> _Requirements_
Please copy out every item below word for word.

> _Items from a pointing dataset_
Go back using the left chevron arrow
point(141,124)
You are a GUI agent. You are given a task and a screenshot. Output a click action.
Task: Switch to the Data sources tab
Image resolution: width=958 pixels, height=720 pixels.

> _Written answer_
Go back using the left chevron arrow
point(141,124)
You are a GUI agent. You are given a task and a screenshot. Output a click action.
Task: Switch to the Data sources tab
Image resolution: width=958 pixels, height=720 pixels.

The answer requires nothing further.